Cambodia and the Misuse of the Global Magnitsky Act

By Camille Bismonte

In late September, the United States invoked the Global Magnitsky Act (GMA) to apply sanctions against Union Development Group (UDG), a Chinese-owned business entity operating in Cambodia. These sanctions allege that UDG has engaged in corruption and environmental harm. The U.S. government also charges that UDG is helping build a Chinese military facility in Dara Sakor, a coastal town strategically located on the Gulf of Thailand. However, by centering geostrategic concerns as their primary motivating factor rather than corruption, these sanctions may violate the spirit of the GMA, and therefore, may have been inappropriately applied.

The original Magnitsky Act was enacted in 2012 in honor of Sergei Magnitsky, an accountant who was tortured and killed for exposing corruption among high-level Russian government officials. The Magnitsky Act imposed sanctions on those individuals believed to be involved in his murder, freezing their U.S. assets and banning them from entering the United States. Four years later, Congress broadened the principles of the law to apply globally by passing the Global Magnitsky Human Rights Accountability Act, which allows the government to place targeted sanctions on individuals responsible for committing human rights violations or acts of significant corruption anywhere around the world. The GMA has become an indispensable part of the U.S. diplomatic toolbox to combat corruption and human rights abuses globally.

The U.S. government asserts that UDG falsely registered itself as a Cambodian entity to receive rights to land in Botum Sakor National Park. Once it had attained those land rights, UDG then switched its registration status to that of a Chinese-owned entity. Aspects of the construction in the area have raised concerns that the site is intended for use by the Chinese military. In particular, the airstrip in Dara Sakor is much longer than necessary for civilian use. The airfield has prompted statements of concern from Pentagon officials, who have said, “Any steps by the Cambodian government to invite a foreign military presence…would disturb peace and stability in Southeast Asia.” These concerns have only been amplified following the destruction of U.S.-built facilities at nearby Ream Naval Base.

According to the U.S. State Department press release announcing the sanctions, UDG’s actions demonstrate how the Chinese Communist Party corrupts officials to advance its strategic interests and secure illicit financial gains in the region. The press release also highlighted concerns with China’s expanding power projection in the area, arguing that UDG’s development project could be used to host PRC military assets,” which “could threaten Indo-Pacific stability.”  This focus on Chinese military presence suggests that the decision to sanction UDG was driven by geopolitical interests related to China rather than human rights violations or the company’s corrupt activities.

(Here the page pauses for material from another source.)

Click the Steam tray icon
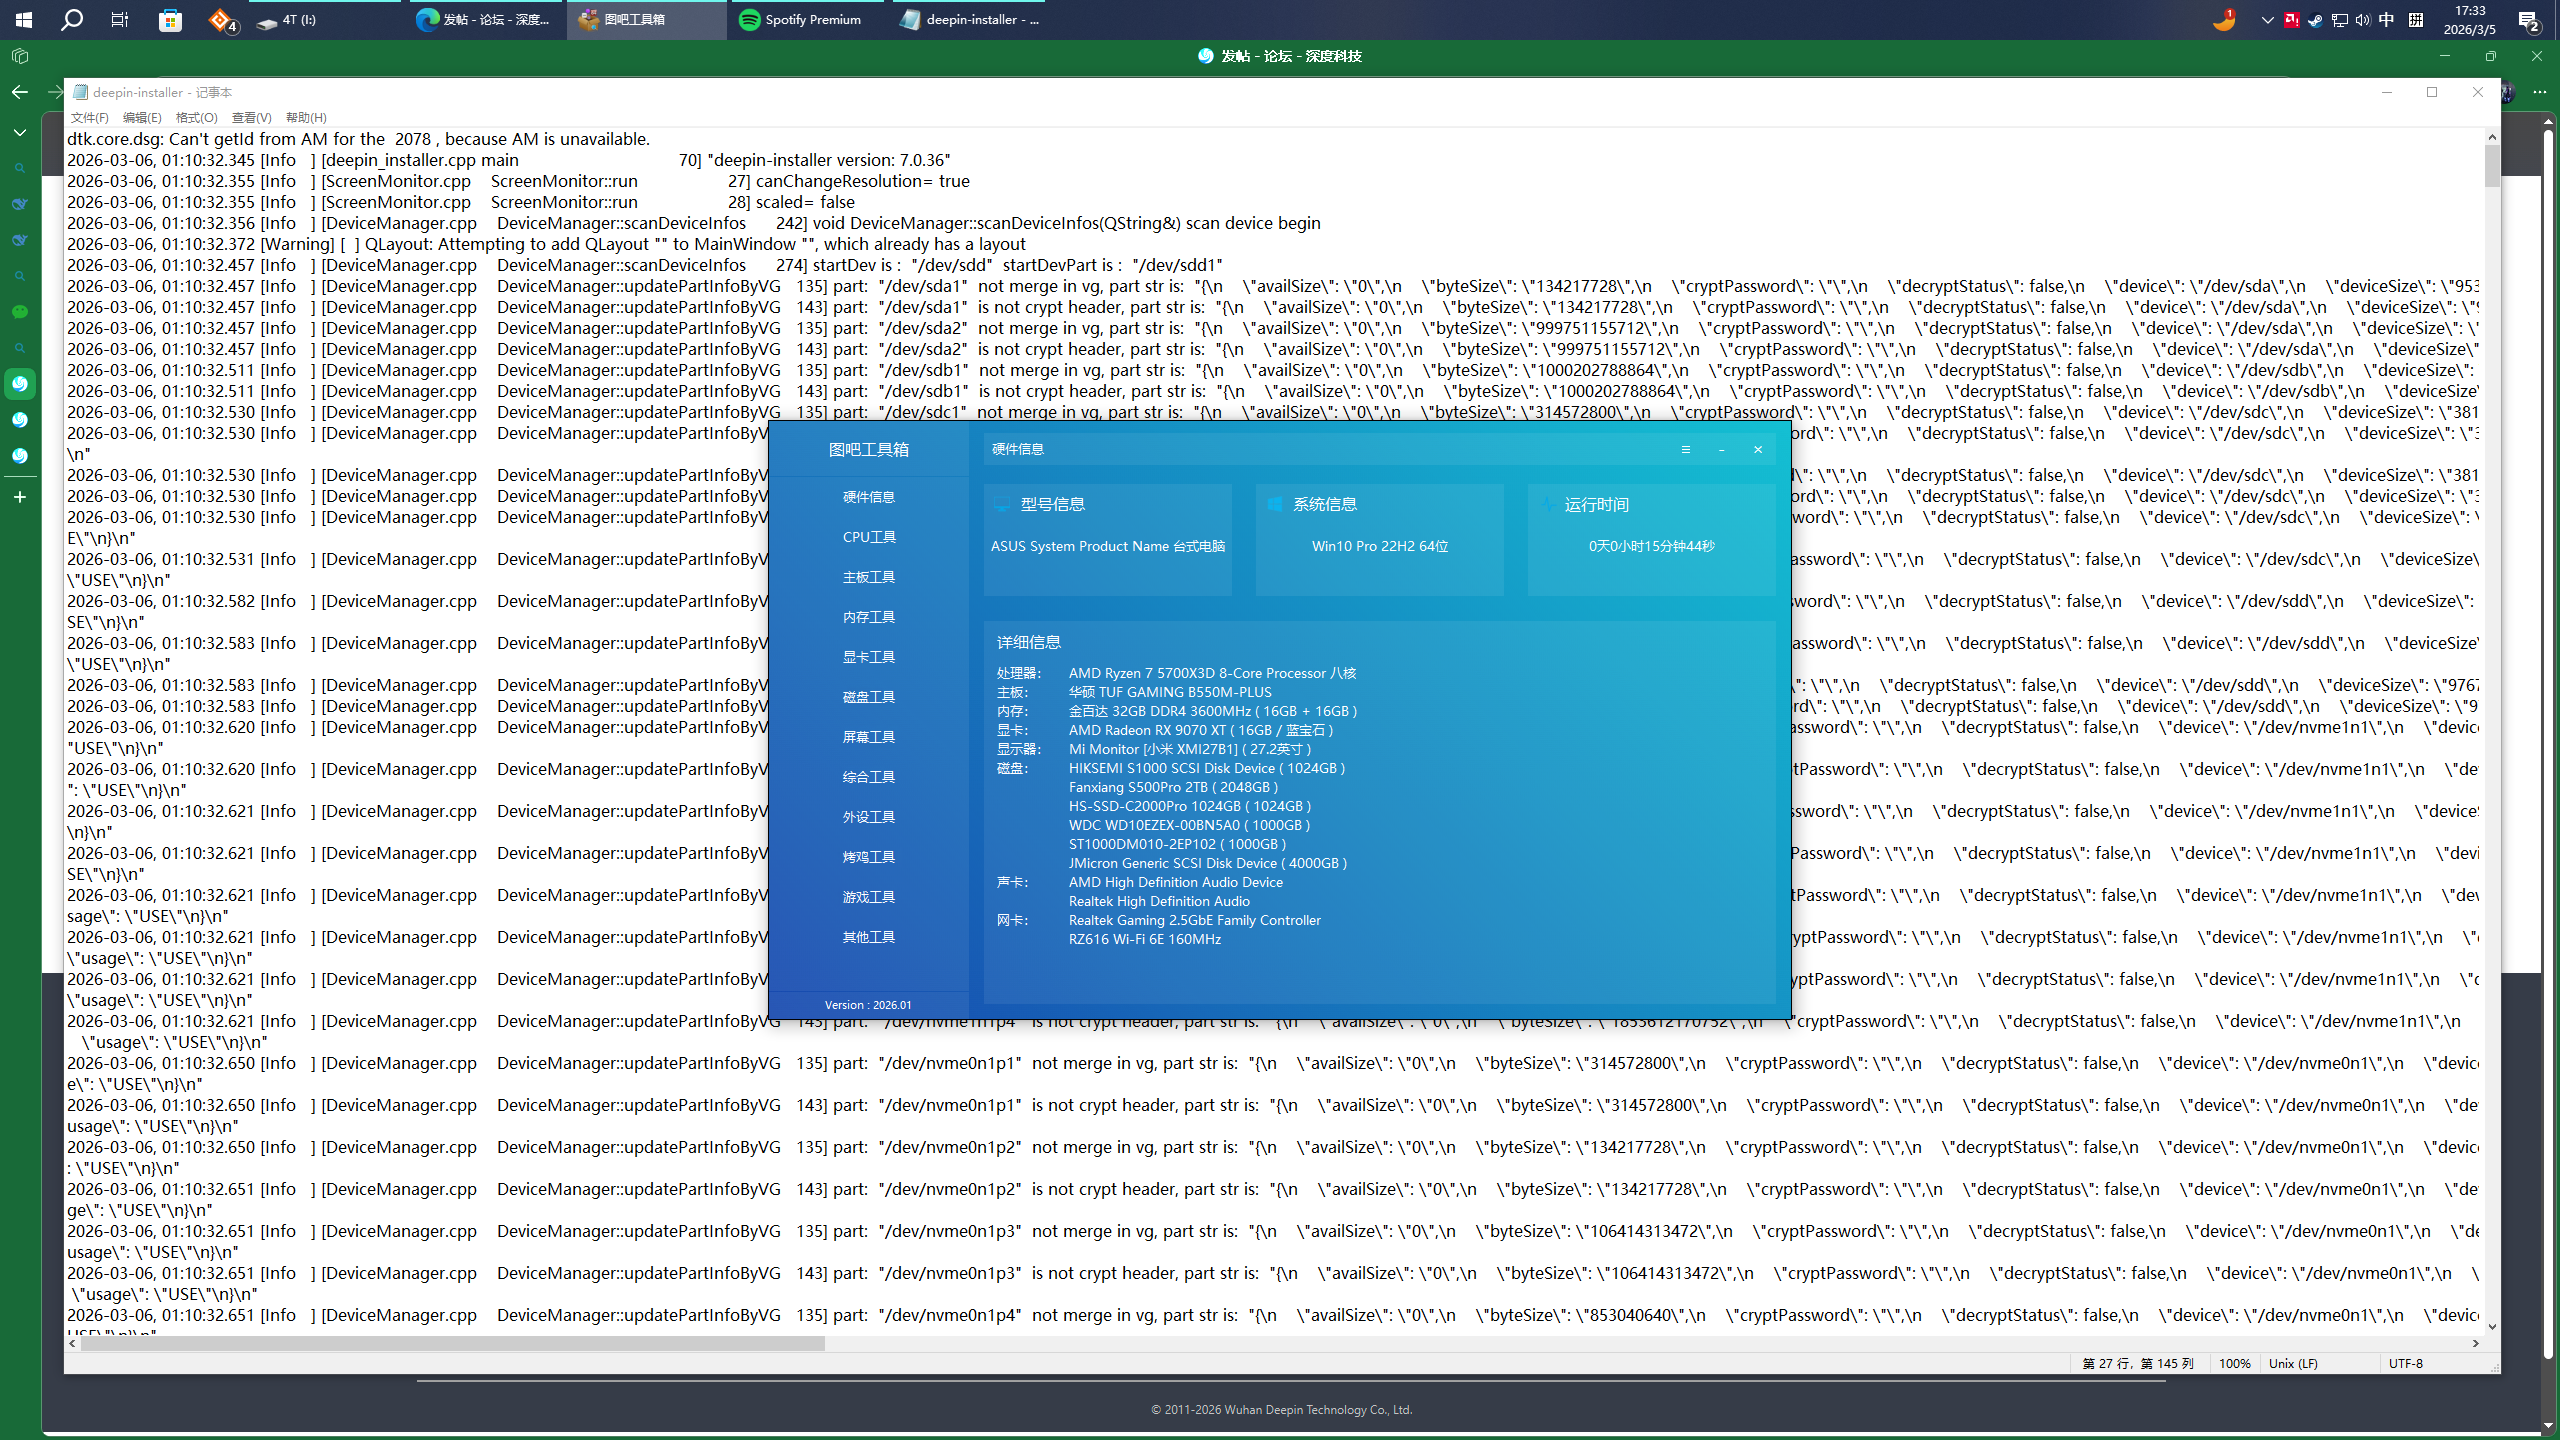The image size is (2560, 1440). pos(2315,20)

Activists in Cambodia, along with regional experts and lawmakers, have called for sanctions against Cambodia for its rampant corruption and long history of human rights abuses. A bipartisan group of U.S. lawmakers on November 16 called for an effort to address worsening human rights abuses in Cambodia, including the wrongful arrest of political and environmental activists and journalists. Specifically, the letter urged the Department of State and the Department of Treasury to “impose targeted sanctions under the Global Magnitsky Act…against the senior leadership of the [Cambodian People’s Party] CPP, including top leadership of the police and gendarmes.” In fact, in the same GMA designation as UDG, the U.S. government also sanctioned General Kun Kim for using military intimidation and corruption in order to clear land for Dara Sakor’s development. There are several other examples of the GMA being applied to Cambodia in the past.

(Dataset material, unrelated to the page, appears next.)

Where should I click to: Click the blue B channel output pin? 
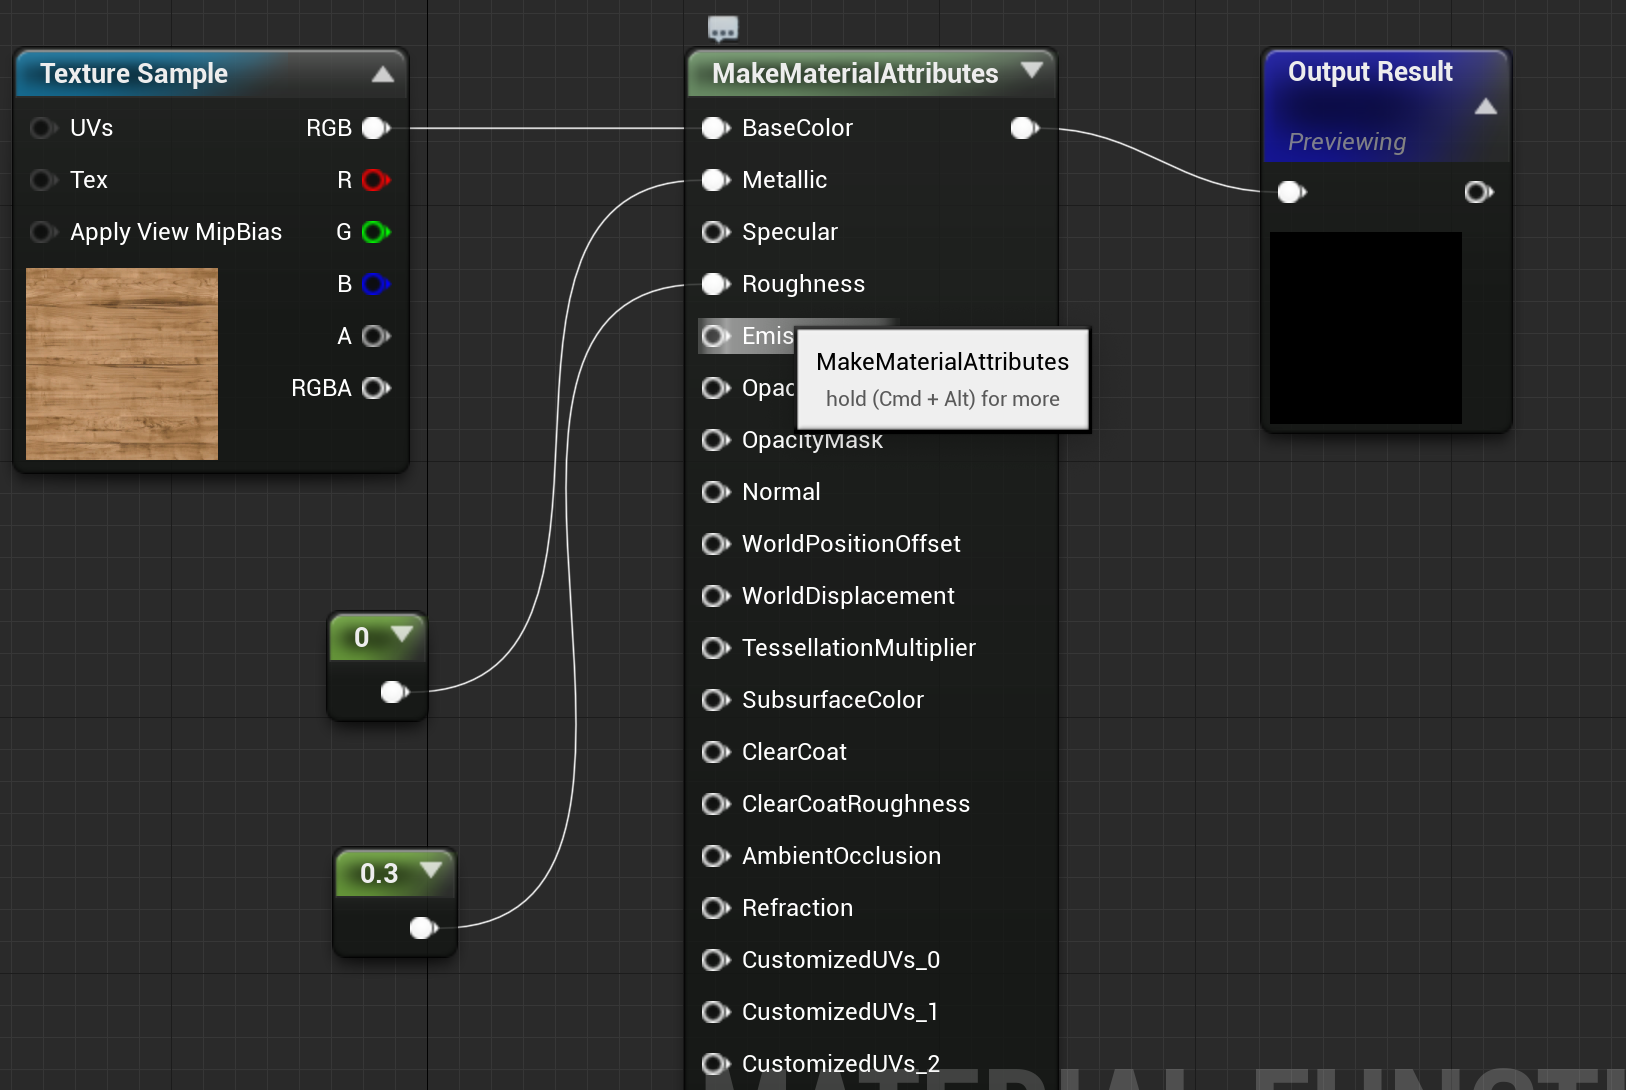point(374,284)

Following the imposition of the sanction, critics argued that UDG is one of many companies in Cambodia engaged in corrupt practices and that other firms should face similar blacklisting if the GMA’s criteria were being applied equally. Other companies accused of corruption include Prince Real Estate and Yue Tai Group, amongst the myriad entities working to develop the coastal city of Sihanoukville in Cambodia. But by selectively sanctioning UDG and ignoring other entities engaged in human rights abuses and corruption, the United States has only reinforced the narrative that  the sanctions are being used to blunt China’s strategic gains in the region, which is not their statutory intent.

Sanctions are measured by their ability to encourage good behavior and disincentivize bad behavior, like corruption. But the UDG sanctions seem doomed to fail on this count. Since they are about blocking Chinese strategic access to Cambodia, it seems unlikely that UDG could undertake any changes in behavior that would cause them to be lifted. So there is no incentive for UDG to behave in a more transparent or less corrupt manner. And the sanctions seem unlikely to disrupt growing Cambodia-China military cooperation. They were implemented shortly after the first U.S.-built facility was torn down at Ream in early September and did nothing to discourage the CPP from demolishing a second U.S.-built facility in early November.

What these sanctions have done, however, is weaken an important human rights and anti-corruption tool in an ill-fated attempt to block strategic gains by China.

Camille Bismonte is a research intern with the Southeast Asia Program at the Center for Strategic and International Studies.